Le 1er juillet 2014, à l’occasion du Colloque national Biomasse organisé par le Syndicat des énergies renouvelables et France Biomasse, la ministre de L’Écologie, du Développement durable et de l’Énergie, Ségolène Royal, s’est prononcée sur le développement de la filière bois en France, et notamment du chauffage au bois.

Le potentiel de la filière bois
Le gouvernement veut privilégier la filière bois pour le chauffage

Lors de son discours d’inauguration, la ministre a rappelé que le bois faisait partie des ressources naturelles vers lesquelles la France doit se tourner pour réussir son projet de transition énergétique.

Le bois présente en effet de nombreux avantages. Il s’agit d’une ressource abondante sur le territoire français, produisant peu de CO² et qui pourrait contribuer de manière significative au dynamisme du marché de l’emploi. Grâce au déploiement de la filière bois en France, environ 85 000 emplois pourraient voir le jour d’ici 2015 selon la ministre.

Cette ressource, qui est la première source d’énergie renouvelable utilisée en France (elle produit 80 % de la chaleur), contribuera, toujours selon les dires de la ministre, à atteindre une certaine autonomie énergétique et permettra d’améliorer la balance commerciale du pays.

Les axes de développement pour la filière bois

D’après Ségolène Royal, un certain nombre de problématiques doivent être résolues pour que la filière bois puisse pleinement prendre son essor :

  • La préservation de la qualité de l’air, qui doit passer par la diminution des particules fines émises par chauffage au moyen de foyers ouverts et par la révision des chartes Flamme Verte ;
  • La sensibilisation des propriétaires de forêts privées sur la valeur de leur bien et les inciter à faire usage de ces ressources naturelles ;
  • La limitation des conflits relatifs à l’usage des sols et des ressources ;
  • La mobilisation de tous les gisements, de la biomasse forestière à la biomasse agricole, en passant par les déchets de bois ;
  • La limitation du gaspillage de cette ressource.

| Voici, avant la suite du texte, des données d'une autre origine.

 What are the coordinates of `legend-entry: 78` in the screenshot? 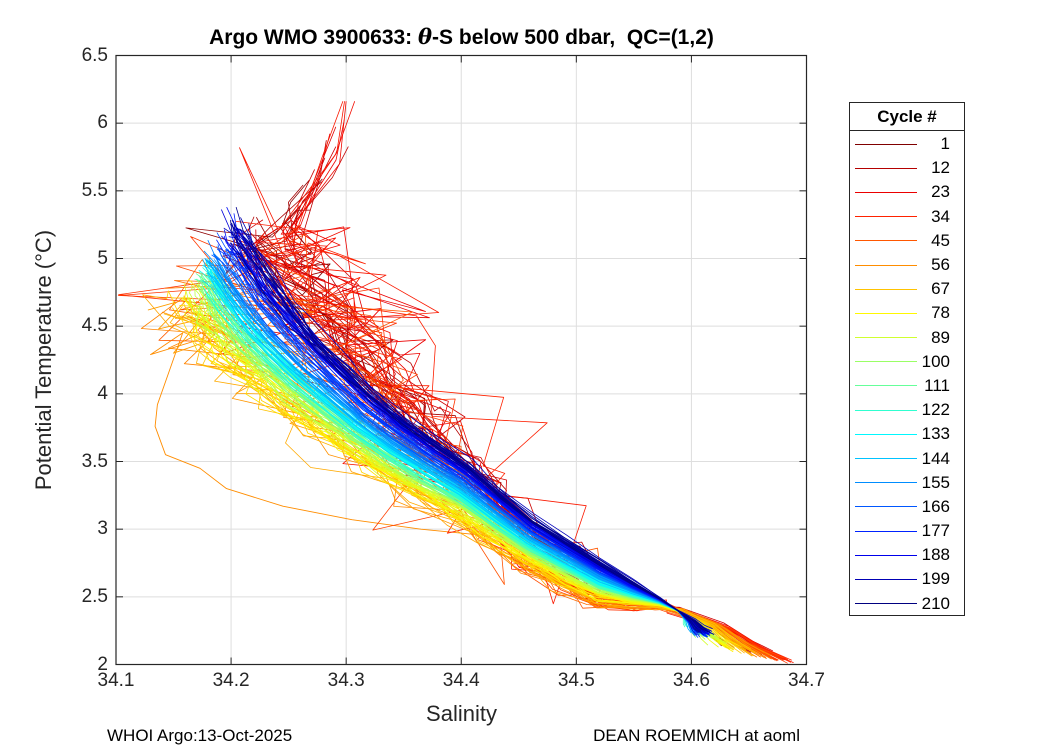 It's located at (907, 313).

La ministre prône par ailleurs l’accélération du déploiement de chaufferies collectives biomasse dans les logements et dans les collectivités.

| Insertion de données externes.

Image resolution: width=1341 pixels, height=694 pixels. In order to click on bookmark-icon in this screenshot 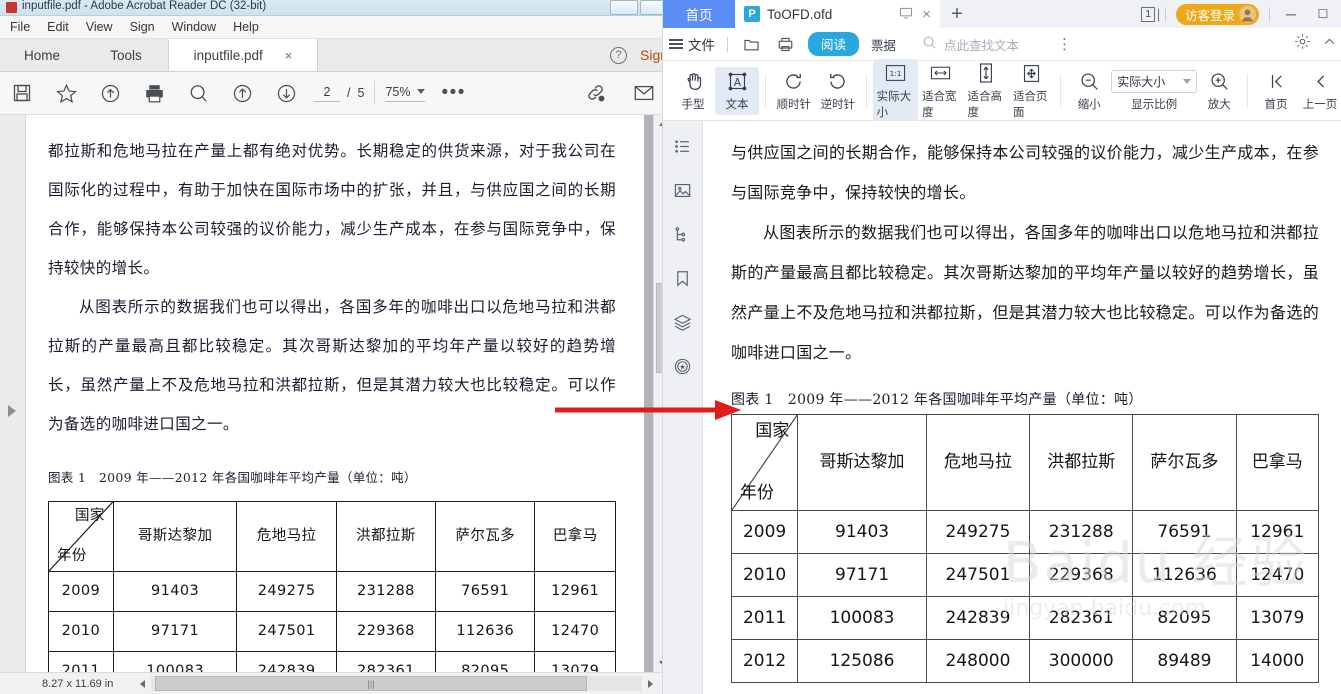, I will do `click(682, 281)`.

Enfin, de nouveaux prêts mis en place par la Caisse des dépôts, allant jusqu’à 5 millions d’euros et pouvant être amortis sur une période de 20 à 40 ans sans apport initial, contribueront à financer les équipements. À cela devrait s’ajouter un renforcement du fonds chaleur de l’Ademe, qui sera doublé en l’espace de trois ans, et la simplification du crédit d’impôt développement durable

L’objectif est d’atteindre par le biais de la construction et de la rénovation, le pallier de 9 millions de foyers équipés d’un système de chauffage au bois contre 7,4 millions aujourd’hui.